= Extrait du texte =
10 février.
Sixième jour. Garés près de la basse-cour, nous nous levons toujours trop tôt : on cocorique à nos oreilles. Le matin, nous nous mettons d’ailleurs en devoir de donner à manger aux poules et aux oies. Des kilos d’huîtres avariées qu’Alexandre a récupérées gratuitement dans un supermarché. Il nous explique que les coquilles, une fois broyées, sont très nutritives pour les poules pondeuses, car riches en calcium. De voir toute cette population de gallinacés s’agiter joyeusement autour de nous, pendant que nous broyons les coquilles avec un maillet, c’est un loufoque et touchant spectacle.
A côté du poulailler gît la femme d’Alexandre. Des pierres disposées en cercle indiquent effectivement l’emplacement d’une tombe, sur laquelle Alexandre emmène régulièrement ses trois enfants danser. Sur une musique particulière ? Alexandre me dit que la mort seule est déjà très sonore. Silence en retour. Un peu plus loin se trouve un grand espace où notre hôte entrepose à peu près tout ce qu’il récupère à droite à gauche : baies vitrées, roues de vélo, tuiles, moquettes, poutres, portes, pièces de voiture… Il confesse être atteint d’un syndrome étrange : il ne peut s’empêcher d’entasser tout ce qu’il trouve, en se disant que tel ou tel objet lui servira bien un jour. C’est ainsi que se forment les empires ; les déchetteries aussi. Certains objets sont là depuis dix ans, ils font partie des meubles, ils sont devenus des meubles, comme ces pneus jouant maintenant le rôle de fauteuils. De la végétation prospère dans les pistons d’un vieux moteur, qui font d’ailleurs de fort jolis vases. Parfois, un mariage incongru ressort de cette accumulation folle d’objets : derrière la yourte, on trouve un beau vélo auquel, en guise de roue arrière, on a fixé une très vieille machine à laver. Si l’on pédale, le tambour de l’appareil se met alors à tourner, entraîné par la chaîne à laquelle il est relié. Usante façon de faire sa lessive.

= Consigne =
Dans l'extrait, quels objets sont énumérés juste après « tout ce qu'il récupère à droite à gauche : » ? Donnez-les tous. Les lignes ne servent pas pour ce travail.

= Liste des données =
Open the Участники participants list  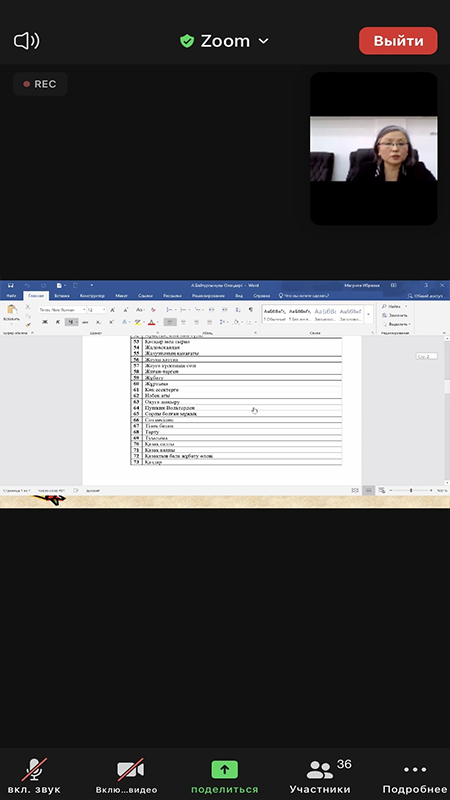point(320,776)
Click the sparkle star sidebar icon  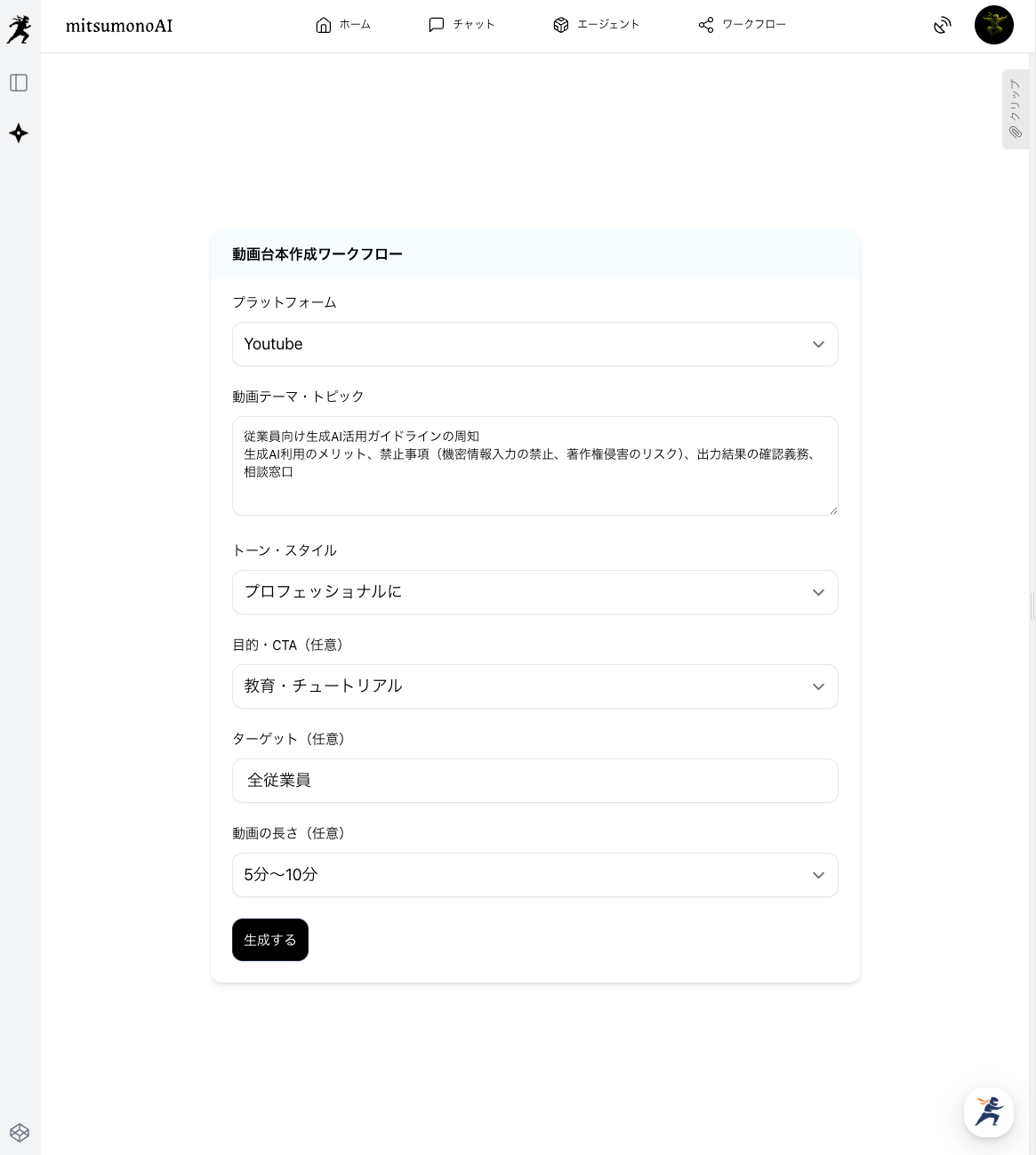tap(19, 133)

---

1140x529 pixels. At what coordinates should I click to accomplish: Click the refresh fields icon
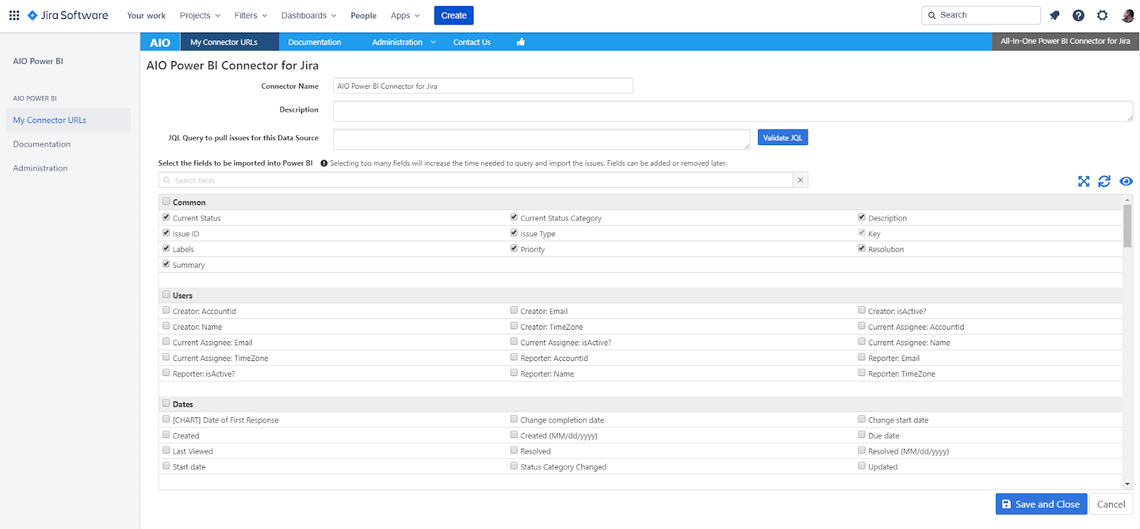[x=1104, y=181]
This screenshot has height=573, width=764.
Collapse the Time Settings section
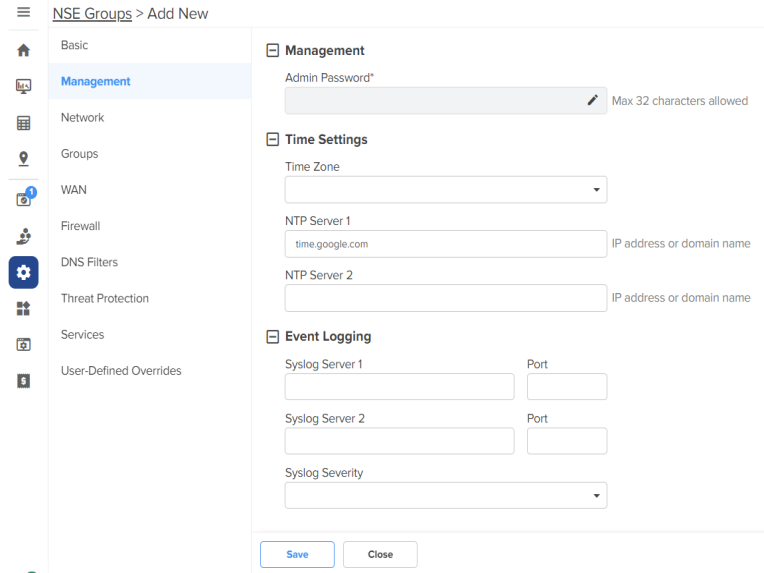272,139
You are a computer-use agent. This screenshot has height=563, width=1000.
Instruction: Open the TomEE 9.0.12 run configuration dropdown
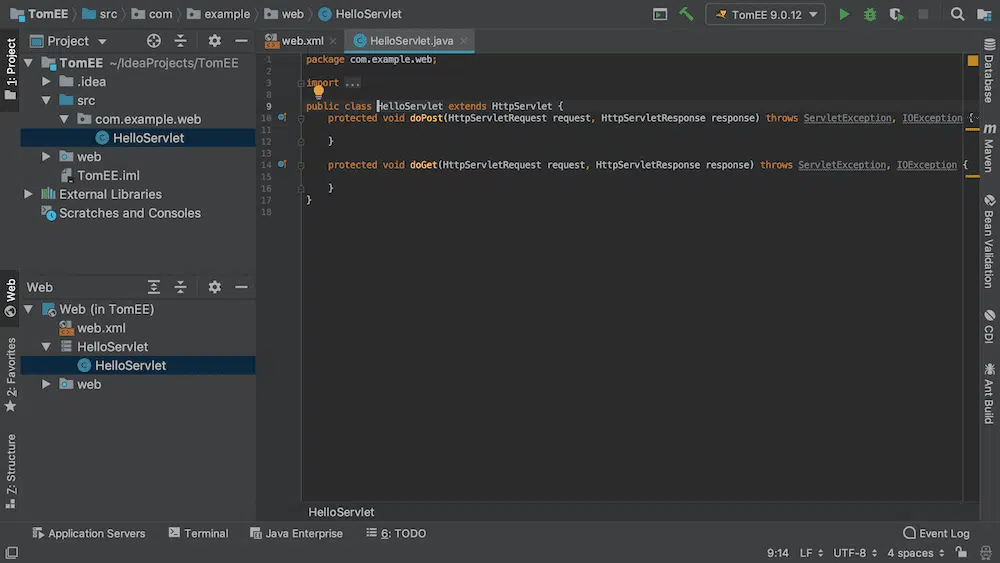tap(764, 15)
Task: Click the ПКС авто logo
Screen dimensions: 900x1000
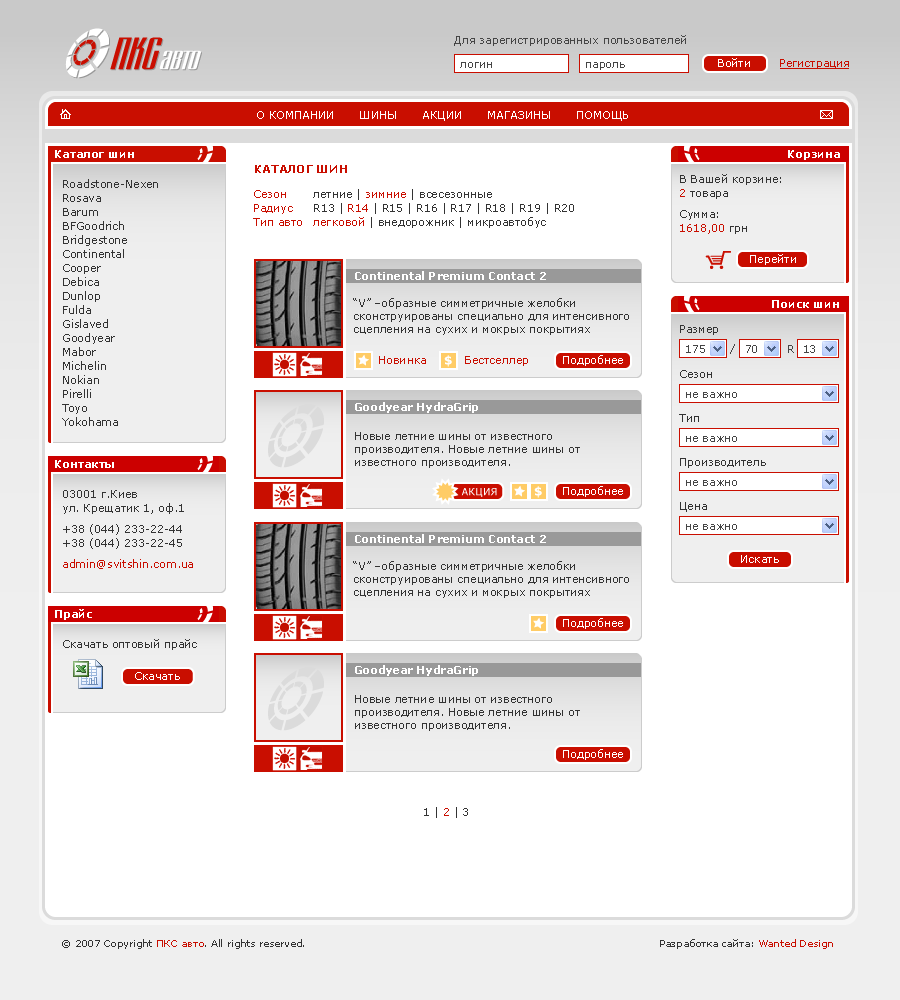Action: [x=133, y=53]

= Corrigé =
Baies vitrées, roues de vélo, tuiles, moquettes, poutres, portes, pièces de voiture.